**Aim of the exercise**: The expected output is each entry, given again exactly.

Collected data entries:
++++++++
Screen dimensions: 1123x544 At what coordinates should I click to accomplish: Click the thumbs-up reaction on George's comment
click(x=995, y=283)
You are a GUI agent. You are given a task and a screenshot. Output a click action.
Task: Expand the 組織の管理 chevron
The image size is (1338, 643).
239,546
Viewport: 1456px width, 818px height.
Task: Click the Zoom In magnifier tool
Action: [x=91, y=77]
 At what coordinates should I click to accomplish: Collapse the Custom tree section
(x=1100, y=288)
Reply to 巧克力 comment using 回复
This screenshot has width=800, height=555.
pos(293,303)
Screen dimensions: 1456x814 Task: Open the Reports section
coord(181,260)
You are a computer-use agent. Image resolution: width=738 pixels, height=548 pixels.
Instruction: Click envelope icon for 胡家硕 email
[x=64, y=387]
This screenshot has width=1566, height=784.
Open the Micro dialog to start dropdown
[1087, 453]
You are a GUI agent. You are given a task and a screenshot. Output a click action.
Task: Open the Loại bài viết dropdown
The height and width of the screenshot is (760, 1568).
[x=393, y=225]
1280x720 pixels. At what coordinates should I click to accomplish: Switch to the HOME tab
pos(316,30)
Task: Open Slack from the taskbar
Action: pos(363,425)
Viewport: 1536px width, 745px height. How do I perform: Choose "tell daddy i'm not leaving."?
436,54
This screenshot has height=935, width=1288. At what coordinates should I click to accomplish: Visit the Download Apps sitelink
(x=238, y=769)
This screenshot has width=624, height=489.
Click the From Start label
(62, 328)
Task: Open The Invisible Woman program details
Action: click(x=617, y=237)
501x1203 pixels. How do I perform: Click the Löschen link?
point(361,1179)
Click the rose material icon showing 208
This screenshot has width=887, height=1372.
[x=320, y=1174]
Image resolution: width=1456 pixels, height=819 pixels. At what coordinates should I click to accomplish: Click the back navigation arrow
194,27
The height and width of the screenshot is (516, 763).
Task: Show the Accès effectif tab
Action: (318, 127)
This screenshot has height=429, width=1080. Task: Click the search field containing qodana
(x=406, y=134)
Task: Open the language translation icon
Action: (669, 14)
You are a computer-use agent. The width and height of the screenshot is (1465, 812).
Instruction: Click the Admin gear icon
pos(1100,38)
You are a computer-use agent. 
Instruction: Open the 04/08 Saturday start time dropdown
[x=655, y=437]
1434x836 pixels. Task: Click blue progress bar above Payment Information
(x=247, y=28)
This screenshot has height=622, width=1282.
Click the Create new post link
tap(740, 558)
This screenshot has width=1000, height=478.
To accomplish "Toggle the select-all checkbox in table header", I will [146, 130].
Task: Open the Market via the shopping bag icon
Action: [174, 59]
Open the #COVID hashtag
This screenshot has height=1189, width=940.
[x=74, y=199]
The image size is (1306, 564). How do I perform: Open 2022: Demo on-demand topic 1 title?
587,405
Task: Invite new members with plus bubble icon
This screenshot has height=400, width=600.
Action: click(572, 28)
++++++++
**Output of the exercise**:
Screen dimensions: 1123x544 At what coordinates should I click to accomplish: Click the thumbs-up reaction on George's comment
click(x=995, y=283)
You are a GUI agent. You are given a task and a screenshot. Output a click action.
Task: Expand the 組織の管理 chevron
The image size is (1338, 643).
239,546
Viewport: 1456px width, 818px height.
Task: Click the Zoom In magnifier tool
Action: [x=91, y=77]
 At what coordinates should I click to accomplish: Collapse the Custom tree section
(x=1100, y=288)
Reply to 巧克力 comment using 回复
This screenshot has width=800, height=555.
pos(293,303)
Screen dimensions: 1456x814 Task: Open the Reports section
coord(181,260)
You are a computer-use agent. Image resolution: width=738 pixels, height=548 pixels.
Instruction: Click envelope icon for 胡家硕 email
[x=64, y=387]
This screenshot has width=1566, height=784.
Open the Micro dialog to start dropdown
[1087, 453]
You are a GUI agent. You are given a task and a screenshot. Output a click action.
Task: Open the Loại bài viết dropdown
The height and width of the screenshot is (760, 1568).
[x=393, y=225]
1280x720 pixels. At what coordinates should I click to accomplish: Switch to the HOME tab
pos(316,30)
Task: Open Slack from the taskbar
Action: pos(363,425)
Viewport: 1536px width, 745px height. How do I perform: Choose "tell daddy i'm not leaving."?
436,54
This screenshot has height=935, width=1288. At what coordinates should I click to accomplish: Visit the Download Apps sitelink
(x=238, y=769)
This screenshot has width=624, height=489.
Click the From Start label
(62, 328)
Task: Open The Invisible Woman program details
Action: click(x=617, y=237)
501x1203 pixels. How do I perform: Click the Löschen link?
point(361,1179)
Click the rose material icon showing 208
This screenshot has width=887, height=1372.
[x=320, y=1174]
Image resolution: width=1456 pixels, height=819 pixels. At what coordinates should I click to accomplish: Click the back navigation arrow
194,27
The height and width of the screenshot is (516, 763).
Task: Show the Accès effectif tab
Action: (318, 127)
This screenshot has height=429, width=1080. Task: Click the search field containing qodana
(x=406, y=134)
Task: Open the language translation icon
Action: (669, 14)
You are a computer-use agent. The width and height of the screenshot is (1465, 812).
Instruction: Click the Admin gear icon
pos(1100,38)
You are a computer-use agent. 
Instruction: Open the 04/08 Saturday start time dropdown
[x=655, y=437]
1434x836 pixels. Task: Click blue progress bar above Payment Information
(x=247, y=28)
This screenshot has height=622, width=1282.
Click the Create new post link
tap(740, 558)
This screenshot has width=1000, height=478.
To accomplish "Toggle the select-all checkbox in table header", I will [146, 130].
Task: Open the Market via the shopping bag icon
Action: [174, 59]
Open the #COVID hashtag
This screenshot has height=1189, width=940.
[x=74, y=199]
The image size is (1306, 564). How do I perform: Open 2022: Demo on-demand topic 1 title?
587,405
Task: Invite new members with plus bubble icon
This screenshot has height=400, width=600.
Action: click(572, 28)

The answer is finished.